Si tratta generalmente di eventi gratuiti, sebbene sia gradito un piccolo contributo volontario per l’artista e portare con sé (quando si è ospiti) una bottiglia di vino o altro per il buffet, per creare quell’atmosfera rilassante e familiare, e godersi a fine concerto la possibilità di scambiare opinioni con gli artisti e gli altri spettatori, cosa che solitamente non si può fare nei concerti ‘ufficiali’.

Gli House Concert nascono anche un po’ come atto politico, di ribellione contro l’elevato costo dei biglietti di spettacoli e concerti, contro i circuiti musicali ufficiali che posso escludere artisti straordinari ma non conformi alle regole del mercato musicale. Si crea quindi questo circuito di nicchia, caratteristica degli House Concert, con l’incredibile vantaggio di un contatto più che ravvicinato tra pubblico e artista.

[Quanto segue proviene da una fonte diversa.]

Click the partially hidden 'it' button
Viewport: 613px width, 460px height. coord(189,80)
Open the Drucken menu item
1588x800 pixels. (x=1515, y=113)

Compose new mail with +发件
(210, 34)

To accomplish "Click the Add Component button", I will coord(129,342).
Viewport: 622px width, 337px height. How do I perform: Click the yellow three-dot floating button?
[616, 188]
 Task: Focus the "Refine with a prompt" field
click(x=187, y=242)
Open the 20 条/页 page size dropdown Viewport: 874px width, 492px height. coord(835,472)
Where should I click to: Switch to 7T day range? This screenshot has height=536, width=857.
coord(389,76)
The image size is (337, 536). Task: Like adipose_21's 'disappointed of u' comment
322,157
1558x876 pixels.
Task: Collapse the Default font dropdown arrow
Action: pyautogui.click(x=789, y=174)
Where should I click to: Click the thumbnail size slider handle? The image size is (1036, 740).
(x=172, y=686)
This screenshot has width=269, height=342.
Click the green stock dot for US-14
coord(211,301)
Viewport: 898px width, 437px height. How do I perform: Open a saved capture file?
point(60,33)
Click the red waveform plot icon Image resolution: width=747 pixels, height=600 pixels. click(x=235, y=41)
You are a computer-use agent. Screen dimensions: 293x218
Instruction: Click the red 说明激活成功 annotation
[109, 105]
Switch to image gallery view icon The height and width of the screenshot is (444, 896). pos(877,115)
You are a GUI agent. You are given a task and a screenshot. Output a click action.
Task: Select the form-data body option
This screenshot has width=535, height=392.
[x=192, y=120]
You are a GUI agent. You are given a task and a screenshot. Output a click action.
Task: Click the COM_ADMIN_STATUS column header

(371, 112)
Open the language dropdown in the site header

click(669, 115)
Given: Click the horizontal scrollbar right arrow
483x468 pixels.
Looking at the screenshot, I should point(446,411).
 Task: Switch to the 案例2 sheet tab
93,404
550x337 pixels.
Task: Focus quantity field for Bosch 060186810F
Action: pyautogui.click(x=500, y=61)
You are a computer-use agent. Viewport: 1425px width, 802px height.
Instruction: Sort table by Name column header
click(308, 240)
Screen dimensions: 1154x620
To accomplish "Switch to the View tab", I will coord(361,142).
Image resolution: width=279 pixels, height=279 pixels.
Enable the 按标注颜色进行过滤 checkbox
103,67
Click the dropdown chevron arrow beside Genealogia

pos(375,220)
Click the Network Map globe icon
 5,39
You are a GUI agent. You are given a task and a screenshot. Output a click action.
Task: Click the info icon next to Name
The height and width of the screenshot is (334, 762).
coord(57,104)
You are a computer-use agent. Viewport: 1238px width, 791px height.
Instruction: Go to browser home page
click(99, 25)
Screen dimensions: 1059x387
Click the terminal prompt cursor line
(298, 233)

Nonostante già da alcuni anni si organizzino in Italia questo tipo di eventi, molti non ne conoscono l’esistenza. Dovrebbero quindi essere implementati, a partire dall’informazione, perché potrebbero rappresentare una svolta e innescare una micro rivoluzione nel contesto culturale e musicale, così tristemente bistrattato nel Paese che per antonomasia dovrebbe difendere, incoraggiare e sostenere l’immenso patrimonio di creatività circolante.